- ACTION ITEM: Transcribe the entire listing, keeping each word as it is.

- RECORDS TO PROCESS:
+===+

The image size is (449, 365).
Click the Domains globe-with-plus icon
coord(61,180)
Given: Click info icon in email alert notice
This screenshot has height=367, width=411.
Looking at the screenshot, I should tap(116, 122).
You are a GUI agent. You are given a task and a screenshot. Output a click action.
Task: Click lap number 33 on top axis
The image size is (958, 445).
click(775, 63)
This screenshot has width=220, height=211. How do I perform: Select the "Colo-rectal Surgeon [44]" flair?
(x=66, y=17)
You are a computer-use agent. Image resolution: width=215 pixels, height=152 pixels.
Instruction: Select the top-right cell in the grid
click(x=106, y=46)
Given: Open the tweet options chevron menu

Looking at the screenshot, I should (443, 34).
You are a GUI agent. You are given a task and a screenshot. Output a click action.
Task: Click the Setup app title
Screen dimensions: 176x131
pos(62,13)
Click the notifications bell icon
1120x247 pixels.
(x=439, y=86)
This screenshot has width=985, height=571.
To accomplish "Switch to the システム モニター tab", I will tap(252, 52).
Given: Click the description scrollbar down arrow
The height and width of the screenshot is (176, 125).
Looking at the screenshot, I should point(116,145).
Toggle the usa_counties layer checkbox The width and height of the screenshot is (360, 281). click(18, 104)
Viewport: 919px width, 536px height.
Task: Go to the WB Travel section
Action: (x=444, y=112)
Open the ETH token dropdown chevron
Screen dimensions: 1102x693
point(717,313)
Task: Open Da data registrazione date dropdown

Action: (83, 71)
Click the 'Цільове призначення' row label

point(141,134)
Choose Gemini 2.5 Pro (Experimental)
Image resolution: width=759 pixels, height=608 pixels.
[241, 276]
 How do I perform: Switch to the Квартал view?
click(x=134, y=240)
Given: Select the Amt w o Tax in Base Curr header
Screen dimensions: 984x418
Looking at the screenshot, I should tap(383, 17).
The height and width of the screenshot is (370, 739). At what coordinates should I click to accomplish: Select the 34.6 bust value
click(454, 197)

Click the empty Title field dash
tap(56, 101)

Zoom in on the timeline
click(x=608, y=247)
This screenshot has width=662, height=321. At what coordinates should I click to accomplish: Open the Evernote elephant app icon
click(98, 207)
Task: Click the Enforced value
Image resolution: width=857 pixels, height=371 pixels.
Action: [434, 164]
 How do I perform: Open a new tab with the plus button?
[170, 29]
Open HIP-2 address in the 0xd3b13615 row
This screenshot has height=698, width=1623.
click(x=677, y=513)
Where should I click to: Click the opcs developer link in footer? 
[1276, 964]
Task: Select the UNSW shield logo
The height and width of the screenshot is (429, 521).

+===+

- THE COMPLETED TASK:
The image size is (449, 365).
Click the Domains globe-with-plus icon
coord(61,180)
Given: Click info icon in email alert notice
This screenshot has height=367, width=411.
Looking at the screenshot, I should tap(116, 122).
You are a GUI agent. You are given a task and a screenshot. Output a click action.
Task: Click lap number 33 on top axis
The image size is (958, 445).
click(775, 63)
This screenshot has width=220, height=211. How do I perform: Select the "Colo-rectal Surgeon [44]" flair?
(x=66, y=17)
You are a computer-use agent. Image resolution: width=215 pixels, height=152 pixels.
Instruction: Select the top-right cell in the grid
click(x=106, y=46)
Given: Open the tweet options chevron menu

Looking at the screenshot, I should (443, 34).
You are a GUI agent. You are given a task and a screenshot. Output a click action.
Task: Click the Setup app title
Screen dimensions: 176x131
pos(62,13)
Click the notifications bell icon
1120x247 pixels.
(x=439, y=86)
This screenshot has width=985, height=571.
To accomplish "Switch to the システム モニター tab", I will tap(252, 52).
Given: Click the description scrollbar down arrow
The height and width of the screenshot is (176, 125).
Looking at the screenshot, I should point(116,145).
Toggle the usa_counties layer checkbox The width and height of the screenshot is (360, 281). click(18, 104)
Viewport: 919px width, 536px height.
Task: Go to the WB Travel section
Action: (x=444, y=112)
Open the ETH token dropdown chevron
Screen dimensions: 1102x693
point(717,313)
Task: Open Da data registrazione date dropdown

Action: (83, 71)
Click the 'Цільове призначення' row label

point(141,134)
Choose Gemini 2.5 Pro (Experimental)
Image resolution: width=759 pixels, height=608 pixels.
[241, 276]
 How do I perform: Switch to the Квартал view?
click(x=134, y=240)
Given: Select the Amt w o Tax in Base Curr header
Screen dimensions: 984x418
Looking at the screenshot, I should tap(383, 17).
The height and width of the screenshot is (370, 739). At what coordinates should I click to accomplish: Select the 34.6 bust value
click(454, 197)

Click the empty Title field dash
tap(56, 101)

Zoom in on the timeline
click(x=608, y=247)
This screenshot has width=662, height=321. At what coordinates should I click to accomplish: Open the Evernote elephant app icon
click(98, 207)
Task: Click the Enforced value
Image resolution: width=857 pixels, height=371 pixels.
Action: [434, 164]
 How do I perform: Open a new tab with the plus button?
[170, 29]
Open HIP-2 address in the 0xd3b13615 row
This screenshot has height=698, width=1623.
click(x=677, y=513)
Where should I click to: Click the opcs developer link in footer? 
[1276, 964]
Task: Select the UNSW shield logo
The height and width of the screenshot is (429, 521).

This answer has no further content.